- DIRECTIONS FOR THIS TASK
Retype, word for word, every line from the one holding "Click the Main window button" through the one holding "Expand the 更多>>" in the entries below, both included, and only those lines.

- MATERIAL SHOWN

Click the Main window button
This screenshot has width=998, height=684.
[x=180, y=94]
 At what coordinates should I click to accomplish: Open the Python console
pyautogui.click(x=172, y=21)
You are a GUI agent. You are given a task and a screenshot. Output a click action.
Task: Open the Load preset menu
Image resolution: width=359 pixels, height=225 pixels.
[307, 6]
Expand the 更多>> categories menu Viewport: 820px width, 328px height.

==

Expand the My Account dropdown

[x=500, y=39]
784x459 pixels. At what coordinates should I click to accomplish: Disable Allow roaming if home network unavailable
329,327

==

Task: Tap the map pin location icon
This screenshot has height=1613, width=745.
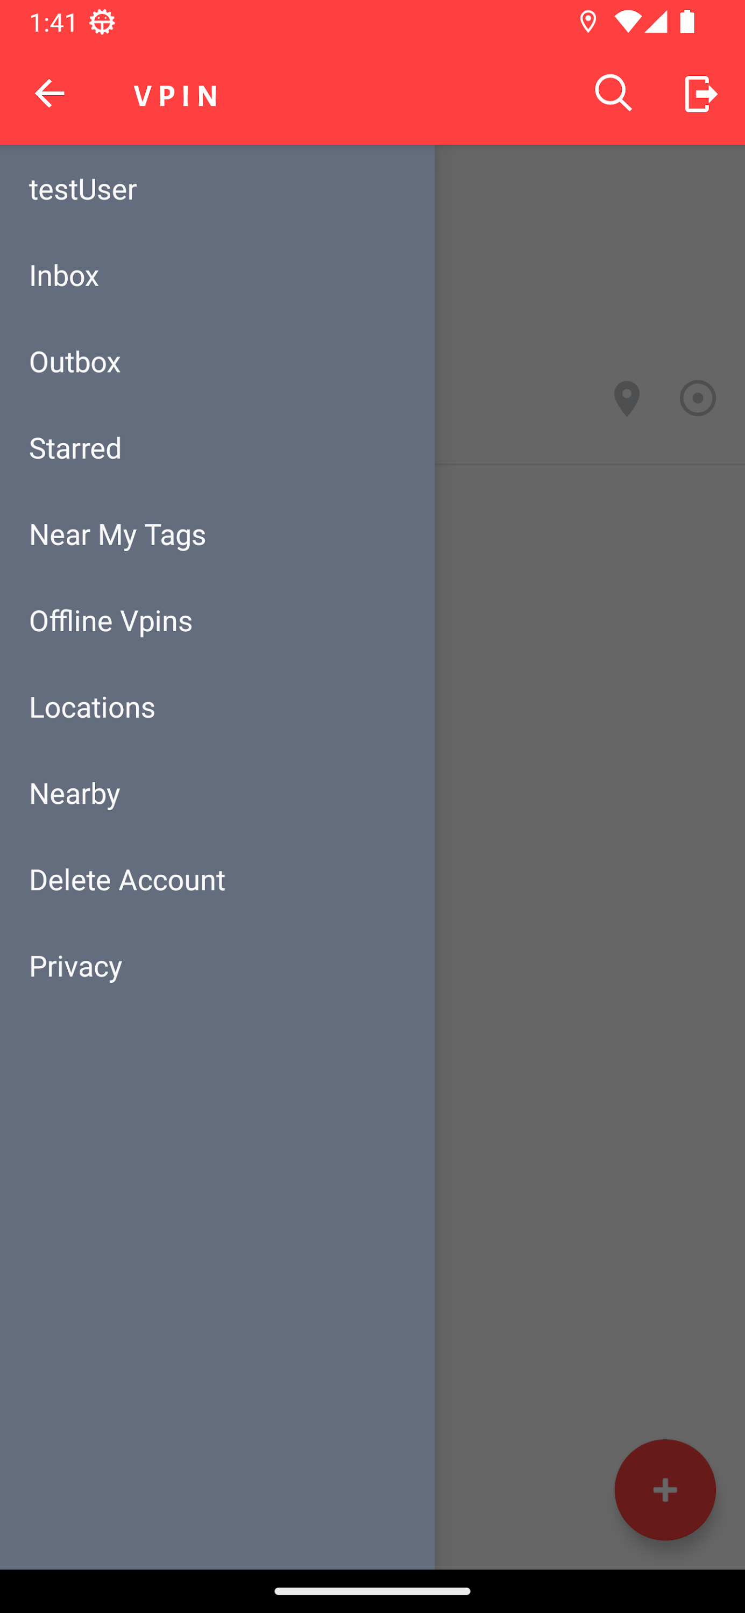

- COMPLETED EXERCISE
Click the Main window button
This screenshot has width=998, height=684.
[x=180, y=94]
 At what coordinates should I click to accomplish: Open the Python console
pyautogui.click(x=172, y=21)
You are a GUI agent. You are given a task and a screenshot. Output a click action.
Task: Open the Load preset menu
Image resolution: width=359 pixels, height=225 pixels.
[307, 6]
Expand the 更多>> categories menu Viewport: 820px width, 328px height.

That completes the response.